Hi all. There is not much out on the net on the true performance of hose-end sprinklers, so I decided to test a bunch for Distribution Uniformity, range, and precipitation rate. The results should help people figure out the best sprinkler for their situation and how long to run each to get that sacred "inch/week." The results have been interesting. I have many more to test as I just started the project. I use 100 feet of 5/8" hose as a standard, and a 60 psi source. Follow my channel if you are interested. 
https://www.youtube.com/channel/UCzOWdIGYoVEtHAAo3zFPOMw


----------



## pennstater2005 (Jul 17, 2017)

@TommyTester Welcome to TLF! Some interesting tests there! I've been mostly satisfied with my Melnor oscillating sprinkler from last year and it was a cheapie at around $15.


----------



## TommyTester (Jul 3, 2018)

pennstater2005 said:


> @TommyTester Welcome to TLF! Some interesting tests there! I've been mostly satisfied with my Melnor oscillating sprinkler from last year and it was a cheapie at around $15.


Great choice. Most of the metal impacts lay down far too much water near the sprinkler. This is the only metal one I've tested so far that does not. 
[media]https://www.youtube.com/watch?v=70f4l-PKn6k[/media]


----------



## pennstater2005 (Jul 17, 2017)

@TommyTester I like the base on that Melnor. Where did the pin go down through to keep it in place?


----------



## Green (Dec 24, 2017)

Awesome! Keep up the good work!

Also, if you ever test hose-end sprayers for the same attributes, let us know! I personally am most interested in range at this point in time.


----------



## TommyTester (Jul 3, 2018)

pennstater2005 said:


> @TommyTester I like the base on that Melnor. Where did the pin go down through to keep it in place?


I drilled a hole in the center and inserted a long bolt. You can see the top of the bolt in the video. Thanks.


----------



## TommyTester (Jul 3, 2018)

Green said:


> Awesome! Keep up the good work!
> 
> Also, if you ever test hose-end sprayers for the same attributes, let us know! I personally am most interested in range at this point in time.


When you say hose-end sprayers, do you mean pop-up sprayers used with a hose and a spike? Otherwise, I have already tested several static spot sprayers and indicate the radius and area covered in the associated charts. The trick is to find one with good Distribution Uniformity (DU%). You can't eye-ball good coverage/DU. It has to be measured. Thanks.

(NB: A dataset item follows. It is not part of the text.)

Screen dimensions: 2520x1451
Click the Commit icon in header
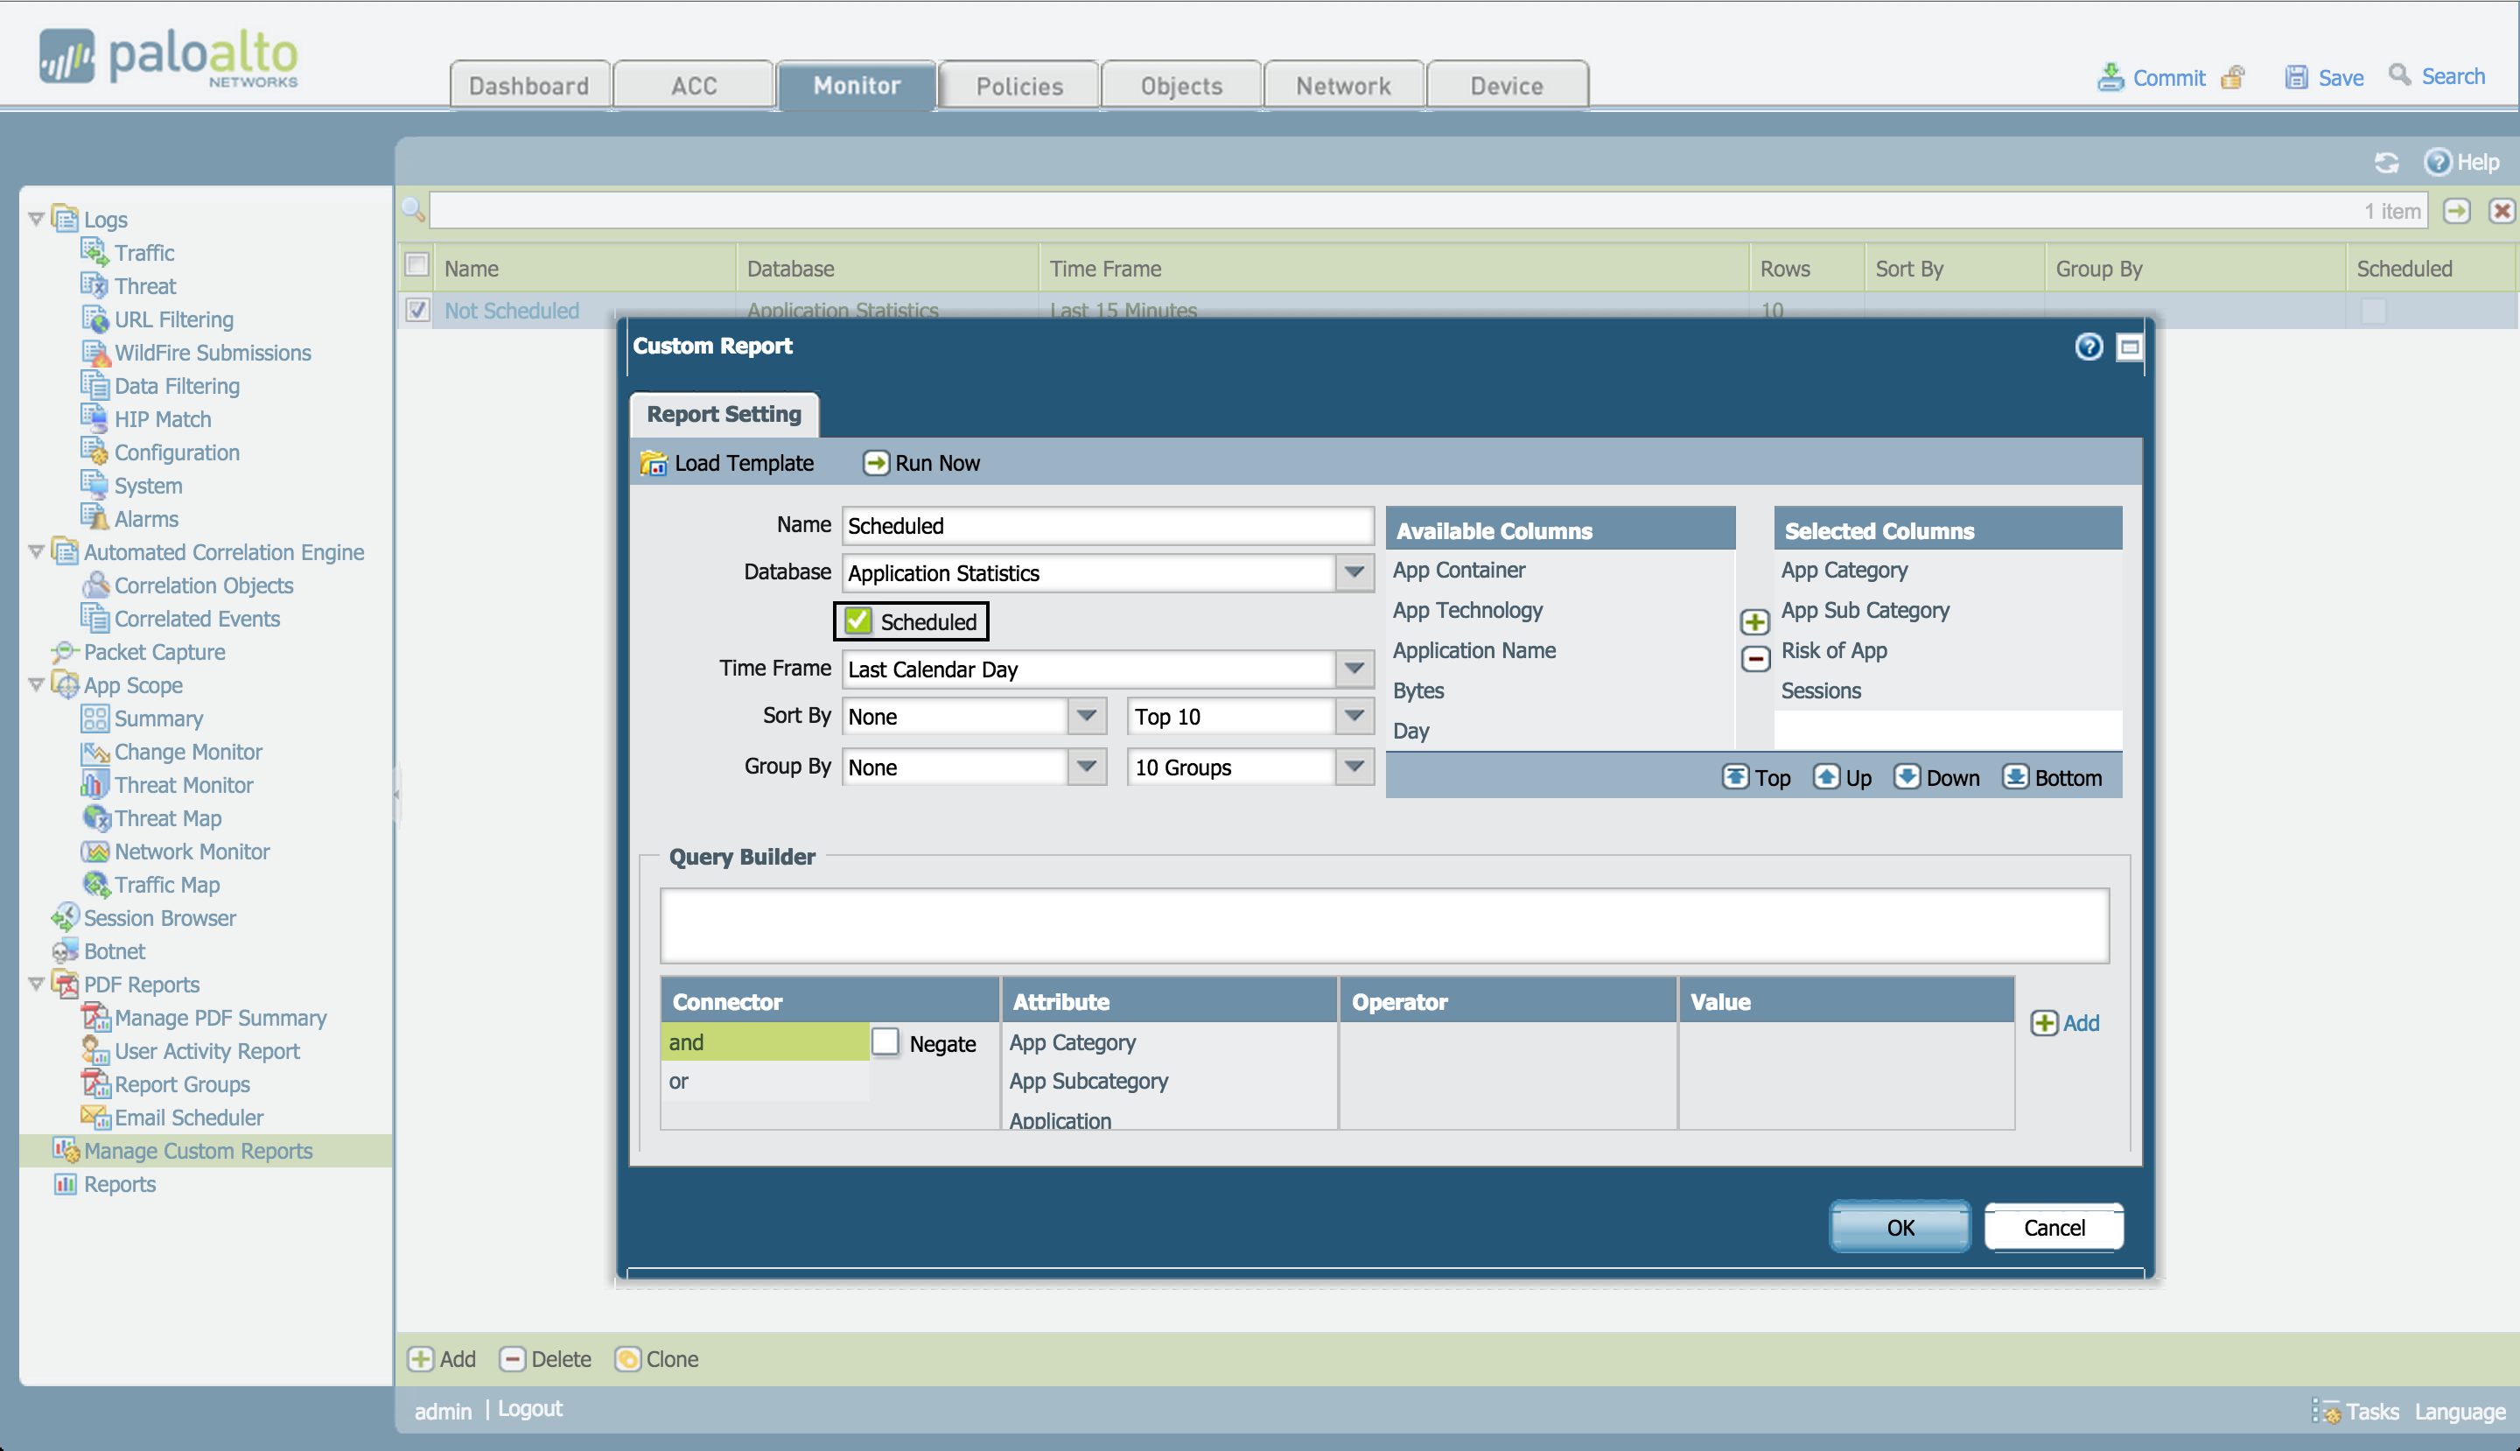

[media]https://www.youtube.com/watch?v=cRDJ0L-7ZSI[/media]


----------



## Green (Dec 24, 2017)

TommyTester said:


> Green said:
> 
> 
> > Awesome! Keep up the good work!
> ...


That's very interesting. To answer your question I meant jar sprayers, like the one in the lawn care nut's new video.


----------



## Ware (Jan 28, 2017)

Welcome to TLF @TommyTester. Neat channel. :thumbup:


----------



## pintail45 (Apr 26, 2018)

Nice work! Can you do the same for hose-end sprayers? (please!)


----------



## pennstater2005 (Jul 17, 2017)

pintail45 said:


> Nice work! Can you do the same for hose-end sprayers? (please!)


That would be interesting! The Gilmour or the Ortho Dial sprayer. I always wondered how that one fared.


----------



## pintail45 (Apr 26, 2018)

pennstater2005 said:


> pintail45 said:
> 
> 
> > Nice work! Can you do the same for hose-end sprayers? (please!)
> ...


The newer Ortho's are junk but the mid-2000s dial-n-sprays were prob my favorite of all time. I still have one I use regularly.

They're pretty much all junk these days except for the Chapin professional (which I also use but don't like the spray pattern as much).


----------



## pennstater2005 (Jul 17, 2017)

pintail45 said:


> pennstater2005 said:
> 
> 
> > pintail45 said:
> ...


I avoided the Ortho one and opted for the Gilmour. I only use occasionally but after 4 years of use it still works great. Easy to adjust from teaspoon to tablespoons as needed.


----------